Will Our Heritage Be History In The East Of England?

The East of England risks squandering one of its best assets: the rich layers of history in its towns, villages and countryside. This is the stark message from the Campaign to Protect Rural England[1] at a summit meeting on the future of the historic environment today, 17th January[2].

‘The historic landscapes of East Anglia are breathtaking in their beauty, variety and extent[3]. So much has survived into the 21st century that this is still a very attractive place to live and work,’ said Tom Oliver, Head of Rural Policy at CPRE.

‘But huge threats of over development and renewed pressure on agriculture in many parts of the region could sweep away this inheritance and leave only sad remnants to tell of what the East of England had once been’, Tom Oliver continued.

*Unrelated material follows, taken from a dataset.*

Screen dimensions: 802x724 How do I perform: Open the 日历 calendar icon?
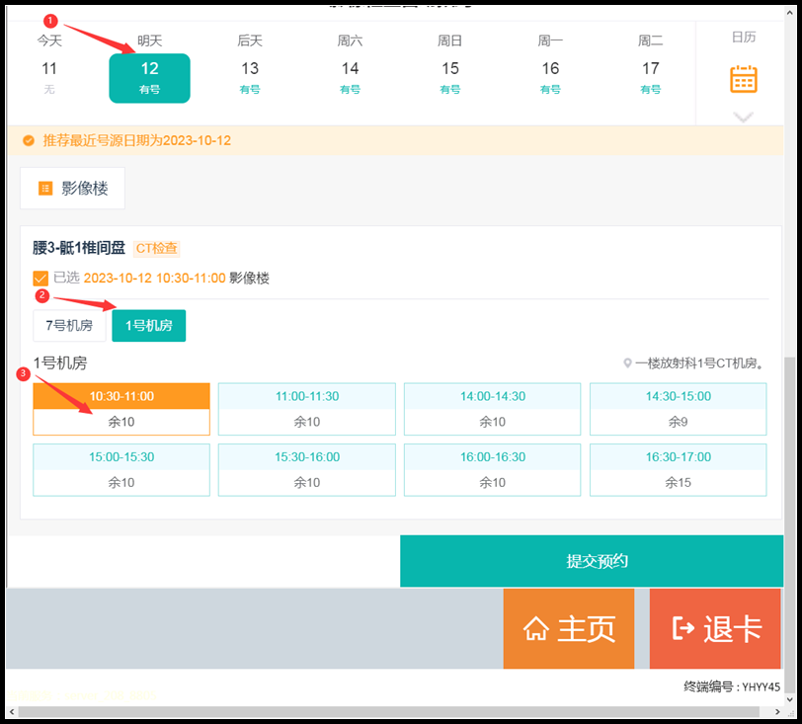743,77
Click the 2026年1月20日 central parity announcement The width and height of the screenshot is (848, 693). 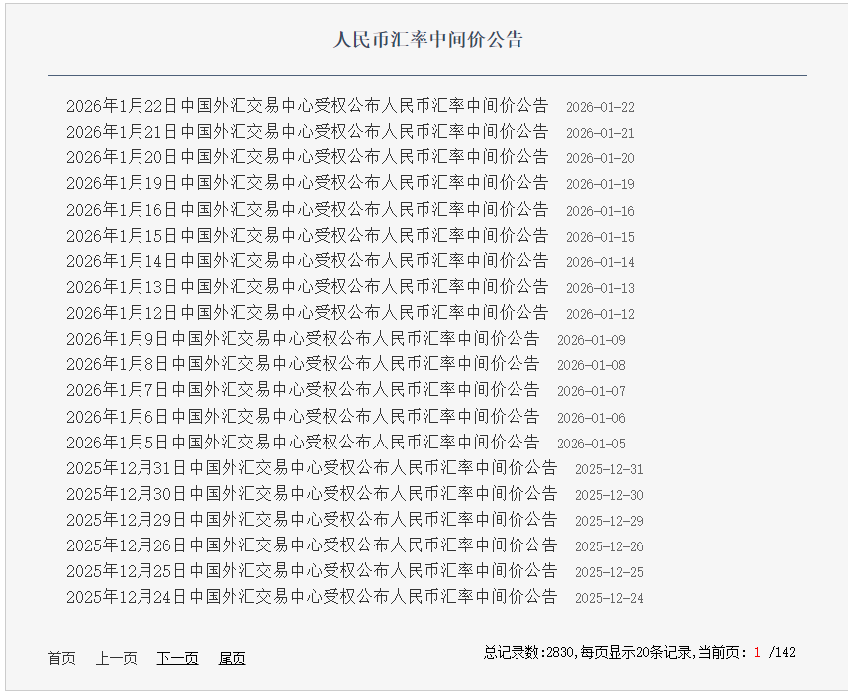tap(307, 157)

The ‘London to Peterborough Growth Area’ has been imposed by the Government through its so-called Sustainable Communities Plan[4], without any form of public consultation. The Government is now using its own proposal for the Growth Area as the justification for what could be one of the greatest acts of environmental vandalism perpetrated in this country in the last 50 years[5].

The huge number of new houses demanded by the Government, the associated sprawling infrastructure of roads and distribution facilities, a greatly expanded Stansted Airport and attendant disruption and pollution would trash thousands of acres of historic landscape and ruin the enjoyment of many more.

‘Places which have retained their character for generations and which everyone knows and loves will be bludgeoned into a nightmare of an urban fringe, in Hertfordshire in Cambridgeshire, and in Essex. The worrying uncertainty facing many family farmers now that the Government has agreed to some major reductions in funding for environmental farming schemes[6] hardly helps matters. It puts yet more pressure on agricultural land which has been cultivated for many centuries.

‘The present Government should be put under maximum pressure to rein in its forced march of development in the east. And it should support careful management of the historic landscape through realistic levels of agri-environment funding for farmers in the future,’ Tom Oliver concluded.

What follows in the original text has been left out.